About this exercise -
Every entry should be repeated exactly as written.

::::

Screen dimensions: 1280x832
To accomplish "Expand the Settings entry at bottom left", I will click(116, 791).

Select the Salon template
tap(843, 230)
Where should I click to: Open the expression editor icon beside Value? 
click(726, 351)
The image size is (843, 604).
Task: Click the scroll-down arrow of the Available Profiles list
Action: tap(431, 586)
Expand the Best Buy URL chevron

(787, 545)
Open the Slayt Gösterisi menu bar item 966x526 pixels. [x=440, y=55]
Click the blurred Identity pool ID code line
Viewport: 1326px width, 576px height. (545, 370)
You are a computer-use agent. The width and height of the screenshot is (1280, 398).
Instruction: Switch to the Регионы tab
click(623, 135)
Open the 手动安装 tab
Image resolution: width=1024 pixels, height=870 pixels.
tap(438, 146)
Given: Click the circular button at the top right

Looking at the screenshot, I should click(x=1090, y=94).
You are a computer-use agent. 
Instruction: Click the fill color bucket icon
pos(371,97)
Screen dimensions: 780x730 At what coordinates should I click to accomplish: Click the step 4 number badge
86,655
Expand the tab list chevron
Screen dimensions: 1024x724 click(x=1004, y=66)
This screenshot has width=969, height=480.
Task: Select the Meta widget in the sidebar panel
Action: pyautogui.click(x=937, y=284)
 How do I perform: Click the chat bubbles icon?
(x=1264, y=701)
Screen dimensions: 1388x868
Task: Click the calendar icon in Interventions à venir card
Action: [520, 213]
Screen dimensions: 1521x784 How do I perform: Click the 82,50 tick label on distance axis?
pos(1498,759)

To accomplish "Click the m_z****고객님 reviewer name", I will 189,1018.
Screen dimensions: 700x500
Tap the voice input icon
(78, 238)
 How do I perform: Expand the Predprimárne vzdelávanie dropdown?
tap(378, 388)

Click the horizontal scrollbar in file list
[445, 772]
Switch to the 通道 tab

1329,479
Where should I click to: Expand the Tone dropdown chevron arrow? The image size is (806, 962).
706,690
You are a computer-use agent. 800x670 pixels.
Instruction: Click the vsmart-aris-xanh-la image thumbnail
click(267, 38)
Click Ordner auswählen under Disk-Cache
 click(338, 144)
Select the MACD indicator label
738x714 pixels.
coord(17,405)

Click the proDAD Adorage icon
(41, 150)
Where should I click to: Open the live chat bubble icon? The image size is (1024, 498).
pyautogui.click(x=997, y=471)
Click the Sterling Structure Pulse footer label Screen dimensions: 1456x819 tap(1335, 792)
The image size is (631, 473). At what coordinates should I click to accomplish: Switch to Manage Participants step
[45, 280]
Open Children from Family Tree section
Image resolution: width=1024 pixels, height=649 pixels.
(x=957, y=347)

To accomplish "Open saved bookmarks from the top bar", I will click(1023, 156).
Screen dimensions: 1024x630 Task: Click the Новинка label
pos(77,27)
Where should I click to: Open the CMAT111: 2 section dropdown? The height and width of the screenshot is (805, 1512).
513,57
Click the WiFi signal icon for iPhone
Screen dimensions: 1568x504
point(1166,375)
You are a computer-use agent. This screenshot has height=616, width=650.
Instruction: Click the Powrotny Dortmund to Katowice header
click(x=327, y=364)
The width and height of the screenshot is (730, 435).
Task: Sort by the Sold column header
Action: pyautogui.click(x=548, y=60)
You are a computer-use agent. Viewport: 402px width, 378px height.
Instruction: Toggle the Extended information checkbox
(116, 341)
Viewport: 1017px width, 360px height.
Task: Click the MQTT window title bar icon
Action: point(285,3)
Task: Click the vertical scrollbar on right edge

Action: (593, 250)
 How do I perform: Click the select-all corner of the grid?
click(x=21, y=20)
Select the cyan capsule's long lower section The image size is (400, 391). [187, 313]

::::

Result for this task -
Screen dimensions: 1280x832
To accomplish "Expand the Settings entry at bottom left", I will click(116, 791).

Select the Salon template
tap(843, 230)
Where should I click to: Open the expression editor icon beside Value? 
click(726, 351)
The image size is (843, 604).
Task: Click the scroll-down arrow of the Available Profiles list
Action: tap(431, 586)
Expand the Best Buy URL chevron

(787, 545)
Open the Slayt Gösterisi menu bar item 966x526 pixels. [x=440, y=55]
Click the blurred Identity pool ID code line
Viewport: 1326px width, 576px height. (545, 370)
You are a computer-use agent. The width and height of the screenshot is (1280, 398).
Instruction: Switch to the Регионы tab
click(623, 135)
Open the 手动安装 tab
Image resolution: width=1024 pixels, height=870 pixels.
tap(438, 146)
Given: Click the circular button at the top right

Looking at the screenshot, I should click(x=1090, y=94).
You are a computer-use agent. 
Instruction: Click the fill color bucket icon
pos(371,97)
Screen dimensions: 780x730 At what coordinates should I click to accomplish: Click the step 4 number badge
86,655
Expand the tab list chevron
Screen dimensions: 1024x724 click(x=1004, y=66)
This screenshot has width=969, height=480.
Task: Select the Meta widget in the sidebar panel
Action: pyautogui.click(x=937, y=284)
 How do I perform: Click the chat bubbles icon?
(x=1264, y=701)
Screen dimensions: 1388x868
Task: Click the calendar icon in Interventions à venir card
Action: [520, 213]
Screen dimensions: 1521x784 How do I perform: Click the 82,50 tick label on distance axis?
pos(1498,759)

To accomplish "Click the m_z****고객님 reviewer name", I will 189,1018.
Screen dimensions: 700x500
Tap the voice input icon
(78, 238)
 How do I perform: Expand the Predprimárne vzdelávanie dropdown?
tap(378, 388)

Click the horizontal scrollbar in file list
[445, 772]
Switch to the 通道 tab

1329,479
Where should I click to: Expand the Tone dropdown chevron arrow? The image size is (806, 962).
706,690
You are a computer-use agent. 800x670 pixels.
Instruction: Click the vsmart-aris-xanh-la image thumbnail
click(267, 38)
Click Ordner auswählen under Disk-Cache
 click(338, 144)
Select the MACD indicator label
738x714 pixels.
coord(17,405)

Click the proDAD Adorage icon
(41, 150)
Where should I click to: Open the live chat bubble icon? The image size is (1024, 498).
pyautogui.click(x=997, y=471)
Click the Sterling Structure Pulse footer label Screen dimensions: 1456x819 tap(1335, 792)
The image size is (631, 473). At what coordinates should I click to accomplish: Switch to Manage Participants step
[45, 280]
Open Children from Family Tree section
Image resolution: width=1024 pixels, height=649 pixels.
(x=957, y=347)

To accomplish "Open saved bookmarks from the top bar", I will click(1023, 156).
Screen dimensions: 1024x630 Task: Click the Новинка label
pos(77,27)
Where should I click to: Open the CMAT111: 2 section dropdown? The height and width of the screenshot is (805, 1512).
513,57
Click the WiFi signal icon for iPhone
Screen dimensions: 1568x504
point(1166,375)
You are a computer-use agent. This screenshot has height=616, width=650.
Instruction: Click the Powrotny Dortmund to Katowice header
click(x=327, y=364)
The width and height of the screenshot is (730, 435).
Task: Sort by the Sold column header
Action: pyautogui.click(x=548, y=60)
You are a computer-use agent. Viewport: 402px width, 378px height.
Instruction: Toggle the Extended information checkbox
(116, 341)
Viewport: 1017px width, 360px height.
Task: Click the MQTT window title bar icon
Action: point(285,3)
Task: Click the vertical scrollbar on right edge

Action: (593, 250)
 How do I perform: Click the select-all corner of the grid?
click(x=21, y=20)
Select the cyan capsule's long lower section The image size is (400, 391). [187, 313]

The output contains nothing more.